I had most of my response typed up, but then my internet went and froze so here's a sloppy, condensed form.
Sure, Debbie had dark hair, and so did Ethan, but then so did Martha and Aaron. Lucy and Ben were the only ones with lighter hair.
Did Debbie really seem like a favorite? Ethan may have been tender with her, especially in the whole scene about the gold locket, but at first he mistook her for Lucy, who was considerably older than Debbie, after all.
I don't feel like it's based on pure love for family that motivates Ethan on his quest. It's love for Martha, sure, and a desire to either stop miscegenation before it happens or to solve it by killing her, and also just that he has a psychopathic and obsessive personality. Your point is obviously well-taken that the Searchers is a deeply complex work, as are so many of Ford's, and that it wouldn't be entirely out of the question for Ethan and Martha to have actually had an affair in the past.
But with that said, I truly do feel that Ford's entire stance, critical though it may be, is still very Catholic, not so much in its morals, although that too is the case, but in his sense of the irrevocable loss that so often occurs when various ideals come into conflict. Consider Hallie's love for Tom despite being married to Ranse in <I>Liberty Valance</I>, or the devotion to their dead wives or lovers (Abe Lincoln, Nathan Brittles, Frank Skeffington, &c.) that so many of Ford's heroes demonstrate. Ethan's love for Martha is, like so many things about him, a perversion of one of the qualities of Ford's true heroes, but is also tragic in that it was likely never consummated.

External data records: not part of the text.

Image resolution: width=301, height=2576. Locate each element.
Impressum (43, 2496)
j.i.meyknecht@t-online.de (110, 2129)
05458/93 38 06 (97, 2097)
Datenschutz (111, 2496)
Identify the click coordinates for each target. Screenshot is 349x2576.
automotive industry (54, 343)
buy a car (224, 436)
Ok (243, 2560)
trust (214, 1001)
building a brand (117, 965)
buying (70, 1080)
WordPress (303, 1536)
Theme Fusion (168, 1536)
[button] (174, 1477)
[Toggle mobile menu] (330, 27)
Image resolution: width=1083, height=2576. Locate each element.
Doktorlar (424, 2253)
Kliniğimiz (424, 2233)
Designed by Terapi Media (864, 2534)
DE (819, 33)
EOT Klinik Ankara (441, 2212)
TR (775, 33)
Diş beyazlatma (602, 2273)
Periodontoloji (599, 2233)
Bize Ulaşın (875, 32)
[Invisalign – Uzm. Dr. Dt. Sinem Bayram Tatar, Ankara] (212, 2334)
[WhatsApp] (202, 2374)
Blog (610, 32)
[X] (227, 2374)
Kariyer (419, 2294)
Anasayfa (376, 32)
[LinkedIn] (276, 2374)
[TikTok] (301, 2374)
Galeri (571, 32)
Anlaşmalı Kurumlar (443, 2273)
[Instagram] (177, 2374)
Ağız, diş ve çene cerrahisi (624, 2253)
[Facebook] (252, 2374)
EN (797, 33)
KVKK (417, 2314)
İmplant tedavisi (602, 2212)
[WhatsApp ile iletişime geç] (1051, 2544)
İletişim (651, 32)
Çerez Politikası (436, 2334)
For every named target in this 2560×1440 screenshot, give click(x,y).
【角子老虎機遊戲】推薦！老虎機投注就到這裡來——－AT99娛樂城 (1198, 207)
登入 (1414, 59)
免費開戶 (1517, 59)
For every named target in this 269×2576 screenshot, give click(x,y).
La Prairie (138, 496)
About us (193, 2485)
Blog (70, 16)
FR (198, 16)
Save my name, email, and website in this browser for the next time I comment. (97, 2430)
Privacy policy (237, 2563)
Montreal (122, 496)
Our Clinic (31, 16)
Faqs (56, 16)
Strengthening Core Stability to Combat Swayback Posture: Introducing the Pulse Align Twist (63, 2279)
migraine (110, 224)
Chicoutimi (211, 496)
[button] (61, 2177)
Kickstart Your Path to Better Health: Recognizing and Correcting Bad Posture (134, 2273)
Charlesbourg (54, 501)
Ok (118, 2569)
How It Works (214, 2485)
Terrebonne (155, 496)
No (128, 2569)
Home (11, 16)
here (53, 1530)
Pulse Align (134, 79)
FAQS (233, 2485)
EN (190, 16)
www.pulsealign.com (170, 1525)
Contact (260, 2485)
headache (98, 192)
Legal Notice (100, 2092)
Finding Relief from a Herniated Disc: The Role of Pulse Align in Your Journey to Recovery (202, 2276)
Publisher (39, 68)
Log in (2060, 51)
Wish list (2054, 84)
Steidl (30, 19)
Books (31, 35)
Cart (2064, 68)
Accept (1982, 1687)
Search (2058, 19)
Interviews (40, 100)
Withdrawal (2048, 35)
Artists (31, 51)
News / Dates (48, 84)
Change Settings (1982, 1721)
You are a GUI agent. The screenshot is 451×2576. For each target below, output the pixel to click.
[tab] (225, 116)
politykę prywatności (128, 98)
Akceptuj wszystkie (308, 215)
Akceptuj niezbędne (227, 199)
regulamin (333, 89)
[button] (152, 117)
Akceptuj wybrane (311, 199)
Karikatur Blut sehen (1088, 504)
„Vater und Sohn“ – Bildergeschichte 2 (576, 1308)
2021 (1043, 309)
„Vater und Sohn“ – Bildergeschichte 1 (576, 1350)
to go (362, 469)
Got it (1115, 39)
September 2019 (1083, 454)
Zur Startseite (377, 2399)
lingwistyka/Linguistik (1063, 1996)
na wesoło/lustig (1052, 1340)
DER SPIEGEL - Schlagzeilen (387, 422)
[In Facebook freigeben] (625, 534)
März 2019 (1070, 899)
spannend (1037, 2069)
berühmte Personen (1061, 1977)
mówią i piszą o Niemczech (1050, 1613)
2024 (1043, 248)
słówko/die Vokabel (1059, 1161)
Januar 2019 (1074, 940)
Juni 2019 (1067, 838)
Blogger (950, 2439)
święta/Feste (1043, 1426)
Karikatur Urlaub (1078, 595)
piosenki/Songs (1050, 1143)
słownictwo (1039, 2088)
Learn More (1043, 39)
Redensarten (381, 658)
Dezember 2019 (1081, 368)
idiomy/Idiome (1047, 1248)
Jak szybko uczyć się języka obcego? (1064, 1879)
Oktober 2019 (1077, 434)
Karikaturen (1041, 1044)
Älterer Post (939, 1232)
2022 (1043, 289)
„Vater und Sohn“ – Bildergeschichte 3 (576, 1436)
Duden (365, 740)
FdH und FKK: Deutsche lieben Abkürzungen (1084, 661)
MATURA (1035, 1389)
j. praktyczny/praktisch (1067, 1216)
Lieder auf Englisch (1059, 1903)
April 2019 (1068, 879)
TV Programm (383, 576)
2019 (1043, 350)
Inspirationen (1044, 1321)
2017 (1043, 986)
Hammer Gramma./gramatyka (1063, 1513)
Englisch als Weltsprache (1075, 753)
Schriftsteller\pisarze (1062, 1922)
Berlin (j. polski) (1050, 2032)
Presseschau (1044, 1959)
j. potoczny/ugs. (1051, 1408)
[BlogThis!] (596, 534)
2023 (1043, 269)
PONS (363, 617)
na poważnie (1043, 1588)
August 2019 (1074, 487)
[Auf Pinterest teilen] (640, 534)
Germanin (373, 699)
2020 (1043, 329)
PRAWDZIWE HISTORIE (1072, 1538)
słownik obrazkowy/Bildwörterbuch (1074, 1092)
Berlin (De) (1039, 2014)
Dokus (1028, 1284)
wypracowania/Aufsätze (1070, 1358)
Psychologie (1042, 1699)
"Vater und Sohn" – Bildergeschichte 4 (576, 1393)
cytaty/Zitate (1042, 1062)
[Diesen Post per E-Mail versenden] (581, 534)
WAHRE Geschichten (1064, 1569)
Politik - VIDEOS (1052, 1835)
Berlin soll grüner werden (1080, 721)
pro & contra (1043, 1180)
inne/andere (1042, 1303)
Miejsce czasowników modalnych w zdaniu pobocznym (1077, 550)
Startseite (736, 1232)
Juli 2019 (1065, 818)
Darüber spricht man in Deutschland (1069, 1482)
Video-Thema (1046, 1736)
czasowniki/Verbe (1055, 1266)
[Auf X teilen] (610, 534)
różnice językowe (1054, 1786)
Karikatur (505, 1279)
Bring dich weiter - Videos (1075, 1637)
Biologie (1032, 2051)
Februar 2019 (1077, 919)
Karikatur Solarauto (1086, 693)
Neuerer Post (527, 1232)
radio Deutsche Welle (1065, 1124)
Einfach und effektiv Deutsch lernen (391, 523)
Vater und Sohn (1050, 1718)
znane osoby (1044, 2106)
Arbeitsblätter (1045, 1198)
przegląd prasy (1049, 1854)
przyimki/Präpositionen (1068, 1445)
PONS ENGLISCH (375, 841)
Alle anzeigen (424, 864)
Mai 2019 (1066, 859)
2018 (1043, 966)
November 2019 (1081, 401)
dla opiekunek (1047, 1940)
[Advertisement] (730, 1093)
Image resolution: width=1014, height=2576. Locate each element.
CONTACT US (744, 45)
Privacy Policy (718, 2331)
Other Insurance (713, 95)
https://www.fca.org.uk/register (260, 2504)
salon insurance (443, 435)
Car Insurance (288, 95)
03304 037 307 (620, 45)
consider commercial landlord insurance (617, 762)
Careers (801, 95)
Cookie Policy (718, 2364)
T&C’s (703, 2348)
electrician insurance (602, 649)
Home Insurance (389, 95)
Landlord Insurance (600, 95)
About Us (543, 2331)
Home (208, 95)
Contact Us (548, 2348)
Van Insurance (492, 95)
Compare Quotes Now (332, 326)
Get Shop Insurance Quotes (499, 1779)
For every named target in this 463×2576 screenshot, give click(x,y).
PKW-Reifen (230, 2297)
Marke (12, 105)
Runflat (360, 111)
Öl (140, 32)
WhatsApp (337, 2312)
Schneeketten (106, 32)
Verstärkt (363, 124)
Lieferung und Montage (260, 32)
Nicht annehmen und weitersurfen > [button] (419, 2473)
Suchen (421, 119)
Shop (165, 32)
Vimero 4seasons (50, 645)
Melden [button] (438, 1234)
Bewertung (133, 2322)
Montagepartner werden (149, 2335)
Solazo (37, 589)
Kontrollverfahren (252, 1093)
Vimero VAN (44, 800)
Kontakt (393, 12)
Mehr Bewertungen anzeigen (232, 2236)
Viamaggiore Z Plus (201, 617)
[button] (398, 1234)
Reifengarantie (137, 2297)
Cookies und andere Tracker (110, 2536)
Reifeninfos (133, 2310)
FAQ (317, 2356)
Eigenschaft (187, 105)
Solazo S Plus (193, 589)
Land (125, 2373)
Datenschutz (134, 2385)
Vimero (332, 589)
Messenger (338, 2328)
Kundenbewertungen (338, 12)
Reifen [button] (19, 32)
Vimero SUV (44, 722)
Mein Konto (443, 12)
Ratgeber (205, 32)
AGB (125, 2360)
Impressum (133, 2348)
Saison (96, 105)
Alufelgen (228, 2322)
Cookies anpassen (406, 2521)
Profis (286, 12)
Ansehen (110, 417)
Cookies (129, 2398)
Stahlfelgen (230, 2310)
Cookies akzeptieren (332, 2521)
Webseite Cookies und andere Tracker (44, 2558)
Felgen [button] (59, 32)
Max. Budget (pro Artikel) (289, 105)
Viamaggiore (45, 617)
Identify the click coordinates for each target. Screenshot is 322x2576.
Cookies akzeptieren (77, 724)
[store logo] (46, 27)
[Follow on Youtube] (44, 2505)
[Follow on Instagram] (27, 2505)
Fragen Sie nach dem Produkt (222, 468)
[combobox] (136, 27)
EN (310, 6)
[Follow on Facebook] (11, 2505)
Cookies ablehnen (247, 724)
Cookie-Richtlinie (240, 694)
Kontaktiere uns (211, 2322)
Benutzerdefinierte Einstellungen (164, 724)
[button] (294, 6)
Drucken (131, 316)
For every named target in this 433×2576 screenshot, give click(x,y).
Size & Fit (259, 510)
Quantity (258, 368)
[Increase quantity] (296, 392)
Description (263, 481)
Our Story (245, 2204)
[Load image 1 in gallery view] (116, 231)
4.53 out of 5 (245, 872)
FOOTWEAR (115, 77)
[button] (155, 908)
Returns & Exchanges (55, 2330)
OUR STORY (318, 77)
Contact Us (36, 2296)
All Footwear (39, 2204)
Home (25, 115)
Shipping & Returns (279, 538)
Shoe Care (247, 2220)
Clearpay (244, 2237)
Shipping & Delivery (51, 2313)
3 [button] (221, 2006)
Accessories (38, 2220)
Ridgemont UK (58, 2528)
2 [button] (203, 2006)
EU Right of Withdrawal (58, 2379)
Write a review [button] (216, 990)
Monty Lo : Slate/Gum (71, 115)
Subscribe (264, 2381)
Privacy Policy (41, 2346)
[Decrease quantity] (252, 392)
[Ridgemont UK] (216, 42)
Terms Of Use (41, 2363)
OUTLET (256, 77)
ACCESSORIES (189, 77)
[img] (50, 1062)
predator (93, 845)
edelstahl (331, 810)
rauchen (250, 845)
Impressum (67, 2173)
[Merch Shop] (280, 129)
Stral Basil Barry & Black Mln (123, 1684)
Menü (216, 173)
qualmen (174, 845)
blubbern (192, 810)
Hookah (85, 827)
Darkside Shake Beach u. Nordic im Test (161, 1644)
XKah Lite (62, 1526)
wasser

Sure is nice to have someone to have a good conversation with about this film, though.
Oh, and an aside to PhantomStranger - I really don't think "inferior" sounds like any kind of value judgment other than a relative one. It's a lesser work than the other two in the trilogy, and there's no escaping that, but nobody's saying that it's bad, just that it's inferior. However, I do disagree with you on which is ultimate superior - that in Fort Apache, Henry Fonda's Thursday, and the heartbreaking final scene in which John Wayne's York defends and becomes him eclipse both the Pony-that-Walks scene and the "Lest we Forget" watch scene in She Wore a Yellow Ribbon.